No one is more fond of the steam punk trend than I am, but raccoons are definitely big fans as well. Last year we had a raccoon with a Pepsi can lodged on his front foot and we can both attest to the fact that aluminum cans do not make good bracelets. This week we had a young female raccoon wearing the broken top of a glass jar around her neck, like an Elizabethan collar. While it was quite the fashion statement, we all felt it had to be removed before the other raccoons got jealous and tried to emulate her style.
One of the feral cat colony managers in the area has a family of raccoons that sneaks in and eats with the cats occasionally. She noticed a few days ago that there was something a little unusual about one of the juvenile raccoons. When she snapped a picture with her phone and zoomed in, it was apparent that there was something around the neck of the young raccoon. After a couple days of trying to catch the youngster, she was able to get her in a trap and bring her in to Peace River Wildlife Center.
We anesthetized the raccoon and were able to slip the ragged glass off of her neck without causing any further damage. Luckily for her, the glass was fairly dull and had caused only a superficial abrasion under her chin. We treated the scraped skin and sent her home, to be released as soon as she awoke from her adventures in anesthesia.
A couple years ago I helped rescue an adult raccoon with an intact glass jar on her head. In the field I was able to just reach the jar with my “Nifty Nabber,” but even after a couple of tugs, I couldn’t get a good enough grip to pull the jar off of the raccoon’s head. Although I had slithered into her den under a cabbage palm, I could not quite get close enough to grab the raccoon herself, as she shot out the back door. Luckily the neighbors were able to catch her in a trap later that night.
After picking her up and transporting her to PRWC, I placed her under anesthesia and was amazed at how easily the glass jar just rolled off of her head once she was relaxed. So quickly had this happened, in fact, that I hadn’t gotten any pictures of it on her head. So I put it back on, snapped a photo, and then, of course, could not get it back off. The harder I pulled, the more resistance I encountered. Stopping to take a deep breath, I let the raccoon rest on the surgery table with her neck gently flexed and the jar rolled off again. Sometimes we are our own worst enemies.
I was recounting this story as my team and I removed the broken top of the jar from the raccoon’s neck this week. Anesthetizing a raccoon is always an adrenaline-pumping proposition. They can be quite fierce little creatures and as a rabies-vector species, they require special precautions. Finally getting her to a good plane of anesthesia, I removed the jar from her neck, only to realize I had again forgotten to take a picture of it on her neck without the anesthesia mask in place. As I paused to consider putting the jar back on long enough to get a picture, three voices of reason (my rehabbers and the rescuer who were observing the proceedings) all called out at the same time, “NO!” So much for my future career as a professional poker player. If they could read my thoughts so easily about raccoon wrangling, I doubt very much that I would have a good poker face while holding a pair of aces.
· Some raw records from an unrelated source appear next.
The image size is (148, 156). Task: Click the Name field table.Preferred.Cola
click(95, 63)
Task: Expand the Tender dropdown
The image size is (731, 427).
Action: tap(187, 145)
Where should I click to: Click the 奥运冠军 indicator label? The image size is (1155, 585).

The raccoon has been released back into the loving embrace of her family, who have apparently accepted her after her short stint as a Vanessa Ives stand-in on the set of Penny Dreadful. I have decided to give up on my dream of being a gambler and stay at PRWC as the once and future veterinarian. And raccoons in general will continue to amaze and entertain with the silly situations in which they continue to find themselves and from which we must extricate them.